# PROBLEM REQUIREMENTS
Starting at the first line, copy the data below through to the end, exactly.

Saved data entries
· · · ·

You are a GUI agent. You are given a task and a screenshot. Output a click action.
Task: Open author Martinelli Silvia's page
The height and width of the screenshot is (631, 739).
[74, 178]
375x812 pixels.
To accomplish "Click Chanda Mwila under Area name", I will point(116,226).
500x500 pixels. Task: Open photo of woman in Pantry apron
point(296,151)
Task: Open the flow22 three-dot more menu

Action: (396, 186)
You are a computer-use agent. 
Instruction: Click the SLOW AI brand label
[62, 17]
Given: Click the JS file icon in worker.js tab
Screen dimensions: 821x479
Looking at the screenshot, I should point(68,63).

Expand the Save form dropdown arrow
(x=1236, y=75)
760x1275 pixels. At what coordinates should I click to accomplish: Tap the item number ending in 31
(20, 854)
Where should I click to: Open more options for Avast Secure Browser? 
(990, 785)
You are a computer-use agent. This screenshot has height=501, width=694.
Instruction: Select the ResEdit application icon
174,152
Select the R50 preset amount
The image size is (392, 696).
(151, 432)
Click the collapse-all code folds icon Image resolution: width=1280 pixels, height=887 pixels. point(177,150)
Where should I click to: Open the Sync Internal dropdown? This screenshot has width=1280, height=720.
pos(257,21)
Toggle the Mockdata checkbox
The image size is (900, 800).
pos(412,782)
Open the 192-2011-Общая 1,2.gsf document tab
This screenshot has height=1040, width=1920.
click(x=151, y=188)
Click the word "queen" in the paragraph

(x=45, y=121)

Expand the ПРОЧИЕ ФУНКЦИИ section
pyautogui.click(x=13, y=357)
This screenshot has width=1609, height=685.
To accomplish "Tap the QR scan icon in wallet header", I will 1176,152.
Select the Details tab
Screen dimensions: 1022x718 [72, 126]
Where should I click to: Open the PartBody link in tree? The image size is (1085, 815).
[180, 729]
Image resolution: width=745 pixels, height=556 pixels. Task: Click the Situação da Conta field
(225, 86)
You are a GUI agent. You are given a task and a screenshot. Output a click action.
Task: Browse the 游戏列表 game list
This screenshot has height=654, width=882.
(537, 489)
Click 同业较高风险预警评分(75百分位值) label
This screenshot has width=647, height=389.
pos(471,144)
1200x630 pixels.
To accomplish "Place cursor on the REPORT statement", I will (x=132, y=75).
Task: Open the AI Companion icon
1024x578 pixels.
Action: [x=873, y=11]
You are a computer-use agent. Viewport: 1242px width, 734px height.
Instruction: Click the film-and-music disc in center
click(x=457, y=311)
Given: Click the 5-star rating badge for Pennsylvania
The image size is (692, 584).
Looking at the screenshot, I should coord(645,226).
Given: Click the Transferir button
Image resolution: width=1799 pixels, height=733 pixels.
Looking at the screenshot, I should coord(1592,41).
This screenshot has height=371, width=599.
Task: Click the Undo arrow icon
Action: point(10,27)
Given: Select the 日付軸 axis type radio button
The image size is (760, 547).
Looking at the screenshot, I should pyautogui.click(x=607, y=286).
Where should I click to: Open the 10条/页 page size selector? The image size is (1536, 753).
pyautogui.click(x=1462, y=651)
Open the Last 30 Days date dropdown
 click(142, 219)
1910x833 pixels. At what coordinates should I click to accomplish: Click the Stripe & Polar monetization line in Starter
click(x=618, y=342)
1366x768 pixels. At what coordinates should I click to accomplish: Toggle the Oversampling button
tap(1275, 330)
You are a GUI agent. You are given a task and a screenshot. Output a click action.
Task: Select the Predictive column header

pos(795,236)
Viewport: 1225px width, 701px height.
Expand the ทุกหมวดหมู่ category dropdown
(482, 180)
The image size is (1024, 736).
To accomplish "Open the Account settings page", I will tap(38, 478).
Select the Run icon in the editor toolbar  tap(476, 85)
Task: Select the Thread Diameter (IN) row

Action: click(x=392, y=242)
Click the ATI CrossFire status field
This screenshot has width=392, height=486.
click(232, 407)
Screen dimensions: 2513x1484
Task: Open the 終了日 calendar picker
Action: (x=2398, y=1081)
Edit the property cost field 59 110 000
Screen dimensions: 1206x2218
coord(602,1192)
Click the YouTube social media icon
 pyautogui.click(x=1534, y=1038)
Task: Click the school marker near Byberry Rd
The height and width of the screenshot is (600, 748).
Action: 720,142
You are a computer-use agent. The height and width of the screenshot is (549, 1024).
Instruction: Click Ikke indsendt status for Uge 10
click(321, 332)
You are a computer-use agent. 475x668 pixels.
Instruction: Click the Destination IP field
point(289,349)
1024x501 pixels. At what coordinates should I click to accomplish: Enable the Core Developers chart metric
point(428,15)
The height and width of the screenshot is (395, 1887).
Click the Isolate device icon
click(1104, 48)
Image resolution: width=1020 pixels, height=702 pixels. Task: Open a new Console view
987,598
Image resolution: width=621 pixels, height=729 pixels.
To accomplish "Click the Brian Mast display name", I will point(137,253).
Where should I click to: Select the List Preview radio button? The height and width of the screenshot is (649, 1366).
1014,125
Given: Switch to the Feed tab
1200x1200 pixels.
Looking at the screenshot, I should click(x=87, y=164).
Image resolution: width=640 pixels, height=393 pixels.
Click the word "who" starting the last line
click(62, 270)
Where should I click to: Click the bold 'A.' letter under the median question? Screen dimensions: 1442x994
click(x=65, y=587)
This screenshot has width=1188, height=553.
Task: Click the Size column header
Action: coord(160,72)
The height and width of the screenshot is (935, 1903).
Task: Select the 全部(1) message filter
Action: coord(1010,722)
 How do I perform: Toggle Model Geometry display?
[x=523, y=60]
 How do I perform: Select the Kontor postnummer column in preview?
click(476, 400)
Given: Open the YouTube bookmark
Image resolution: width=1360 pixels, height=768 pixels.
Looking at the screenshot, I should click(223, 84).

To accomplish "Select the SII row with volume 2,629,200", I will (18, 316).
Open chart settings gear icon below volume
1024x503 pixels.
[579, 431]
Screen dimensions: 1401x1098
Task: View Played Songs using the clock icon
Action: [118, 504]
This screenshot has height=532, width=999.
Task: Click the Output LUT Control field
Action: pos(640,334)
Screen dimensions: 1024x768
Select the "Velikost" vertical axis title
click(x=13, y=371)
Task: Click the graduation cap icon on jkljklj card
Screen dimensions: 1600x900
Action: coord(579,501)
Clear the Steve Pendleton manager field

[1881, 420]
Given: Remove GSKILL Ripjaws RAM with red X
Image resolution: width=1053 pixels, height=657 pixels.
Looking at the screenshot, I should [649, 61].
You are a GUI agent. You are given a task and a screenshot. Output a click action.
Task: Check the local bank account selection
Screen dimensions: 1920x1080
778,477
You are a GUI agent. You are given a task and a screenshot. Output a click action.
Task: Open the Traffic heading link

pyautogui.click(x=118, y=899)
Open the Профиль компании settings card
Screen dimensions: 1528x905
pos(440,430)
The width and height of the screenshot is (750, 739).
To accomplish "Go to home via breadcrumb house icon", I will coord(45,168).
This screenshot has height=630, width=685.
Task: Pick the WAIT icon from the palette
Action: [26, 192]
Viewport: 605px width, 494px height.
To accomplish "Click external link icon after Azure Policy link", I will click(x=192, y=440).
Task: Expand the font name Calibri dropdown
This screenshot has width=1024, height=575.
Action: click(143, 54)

· · · ·

# EXERCISE ANSWER
You are a GUI agent. You are given a task and a screenshot. Output a click action.
Task: Open author Martinelli Silvia's page
The height and width of the screenshot is (631, 739).
[74, 178]
375x812 pixels.
To accomplish "Click Chanda Mwila under Area name", I will point(116,226).
500x500 pixels. Task: Open photo of woman in Pantry apron
point(296,151)
Task: Open the flow22 three-dot more menu

Action: (396, 186)
You are a computer-use agent. 
Instruction: Click the SLOW AI brand label
[62, 17]
Given: Click the JS file icon in worker.js tab
Screen dimensions: 821x479
Looking at the screenshot, I should point(68,63).

Expand the Save form dropdown arrow
(x=1236, y=75)
760x1275 pixels. At what coordinates should I click to accomplish: Tap the item number ending in 31
(20, 854)
Where should I click to: Open more options for Avast Secure Browser? 
(990, 785)
You are a computer-use agent. This screenshot has height=501, width=694.
Instruction: Select the ResEdit application icon
174,152
Select the R50 preset amount
The image size is (392, 696).
(151, 432)
Click the collapse-all code folds icon Image resolution: width=1280 pixels, height=887 pixels. point(177,150)
Where should I click to: Open the Sync Internal dropdown? This screenshot has width=1280, height=720.
pos(257,21)
Toggle the Mockdata checkbox
The image size is (900, 800).
pos(412,782)
Open the 192-2011-Общая 1,2.gsf document tab
This screenshot has height=1040, width=1920.
click(x=151, y=188)
Click the word "queen" in the paragraph

(x=45, y=121)

Expand the ПРОЧИЕ ФУНКЦИИ section
pyautogui.click(x=13, y=357)
This screenshot has width=1609, height=685.
To accomplish "Tap the QR scan icon in wallet header", I will 1176,152.
Select the Details tab
Screen dimensions: 1022x718 [72, 126]
Where should I click to: Open the PartBody link in tree? The image size is (1085, 815).
[180, 729]
Image resolution: width=745 pixels, height=556 pixels. Task: Click the Situação da Conta field
(225, 86)
You are a GUI agent. You are given a task and a screenshot. Output a click action.
Task: Browse the 游戏列表 game list
This screenshot has height=654, width=882.
(537, 489)
Click 同业较高风险预警评分(75百分位值) label
This screenshot has width=647, height=389.
pos(471,144)
1200x630 pixels.
To accomplish "Place cursor on the REPORT statement", I will (x=132, y=75).
Task: Open the AI Companion icon
1024x578 pixels.
Action: [x=873, y=11]
You are a computer-use agent. Viewport: 1242px width, 734px height.
Instruction: Click the film-and-music disc in center
click(x=457, y=311)
Given: Click the 5-star rating badge for Pennsylvania
The image size is (692, 584).
Looking at the screenshot, I should coord(645,226).
Given: Click the Transferir button
Image resolution: width=1799 pixels, height=733 pixels.
Looking at the screenshot, I should coord(1592,41).
This screenshot has height=371, width=599.
Task: Click the Undo arrow icon
Action: point(10,27)
Given: Select the 日付軸 axis type radio button
The image size is (760, 547).
Looking at the screenshot, I should pyautogui.click(x=607, y=286).
Where should I click to: Open the 10条/页 page size selector? The image size is (1536, 753).
pyautogui.click(x=1462, y=651)
Open the Last 30 Days date dropdown
 click(142, 219)
1910x833 pixels. At what coordinates should I click to accomplish: Click the Stripe & Polar monetization line in Starter
click(x=618, y=342)
1366x768 pixels. At what coordinates should I click to accomplish: Toggle the Oversampling button
tap(1275, 330)
You are a GUI agent. You are given a task and a screenshot. Output a click action.
Task: Select the Predictive column header

pos(795,236)
Viewport: 1225px width, 701px height.
Expand the ทุกหมวดหมู่ category dropdown
(482, 180)
The image size is (1024, 736).
To accomplish "Open the Account settings page", I will tap(38, 478).
Select the Run icon in the editor toolbar  tap(476, 85)
Task: Select the Thread Diameter (IN) row

Action: click(x=392, y=242)
Click the ATI CrossFire status field
This screenshot has width=392, height=486.
click(232, 407)
Screen dimensions: 2513x1484
Task: Open the 終了日 calendar picker
Action: (x=2398, y=1081)
Edit the property cost field 59 110 000
Screen dimensions: 1206x2218
coord(602,1192)
Click the YouTube social media icon
 pyautogui.click(x=1534, y=1038)
Task: Click the school marker near Byberry Rd
The height and width of the screenshot is (600, 748).
Action: 720,142
You are a computer-use agent. The height and width of the screenshot is (549, 1024).
Instruction: Click Ikke indsendt status for Uge 10
click(321, 332)
You are a computer-use agent. 475x668 pixels.
Instruction: Click the Destination IP field
point(289,349)
1024x501 pixels. At what coordinates should I click to accomplish: Enable the Core Developers chart metric
point(428,15)
The height and width of the screenshot is (395, 1887).
Click the Isolate device icon
click(1104, 48)
Image resolution: width=1020 pixels, height=702 pixels. Task: Open a new Console view
987,598
Image resolution: width=621 pixels, height=729 pixels.
To accomplish "Click the Brian Mast display name", I will point(137,253).
Where should I click to: Select the List Preview radio button? The height and width of the screenshot is (649, 1366).
1014,125
Given: Switch to the Feed tab
1200x1200 pixels.
Looking at the screenshot, I should click(x=87, y=164).
Image resolution: width=640 pixels, height=393 pixels.
Click the word "who" starting the last line
click(62, 270)
Where should I click to: Click the bold 'A.' letter under the median question? Screen dimensions: 1442x994
click(x=65, y=587)
This screenshot has width=1188, height=553.
Task: Click the Size column header
Action: coord(160,72)
The height and width of the screenshot is (935, 1903).
Task: Select the 全部(1) message filter
Action: coord(1010,722)
 How do I perform: Toggle Model Geometry display?
[x=523, y=60]
 How do I perform: Select the Kontor postnummer column in preview?
click(476, 400)
Given: Open the YouTube bookmark
Image resolution: width=1360 pixels, height=768 pixels.
Looking at the screenshot, I should click(223, 84).

To accomplish "Select the SII row with volume 2,629,200", I will (18, 316).
Open chart settings gear icon below volume
1024x503 pixels.
[579, 431]
Screen dimensions: 1401x1098
Task: View Played Songs using the clock icon
Action: [118, 504]
This screenshot has height=532, width=999.
Task: Click the Output LUT Control field
Action: pos(640,334)
Screen dimensions: 1024x768
Select the "Velikost" vertical axis title
click(x=13, y=371)
Task: Click the graduation cap icon on jkljklj card
Screen dimensions: 1600x900
Action: coord(579,501)
Clear the Steve Pendleton manager field

[1881, 420]
Given: Remove GSKILL Ripjaws RAM with red X
Image resolution: width=1053 pixels, height=657 pixels.
Looking at the screenshot, I should [649, 61].
You are a GUI agent. You are given a task and a screenshot. Output a click action.
Task: Check the local bank account selection
Screen dimensions: 1920x1080
778,477
You are a GUI agent. You are given a task and a screenshot. Output a click action.
Task: Open the Traffic heading link

pyautogui.click(x=118, y=899)
Open the Профиль компании settings card
Screen dimensions: 1528x905
pos(440,430)
The width and height of the screenshot is (750, 739).
To accomplish "Go to home via breadcrumb house icon", I will coord(45,168).
This screenshot has height=630, width=685.
Task: Pick the WAIT icon from the palette
Action: [26, 192]
Viewport: 605px width, 494px height.
To accomplish "Click external link icon after Azure Policy link", I will click(x=192, y=440).
Task: Expand the font name Calibri dropdown
This screenshot has width=1024, height=575.
Action: click(143, 54)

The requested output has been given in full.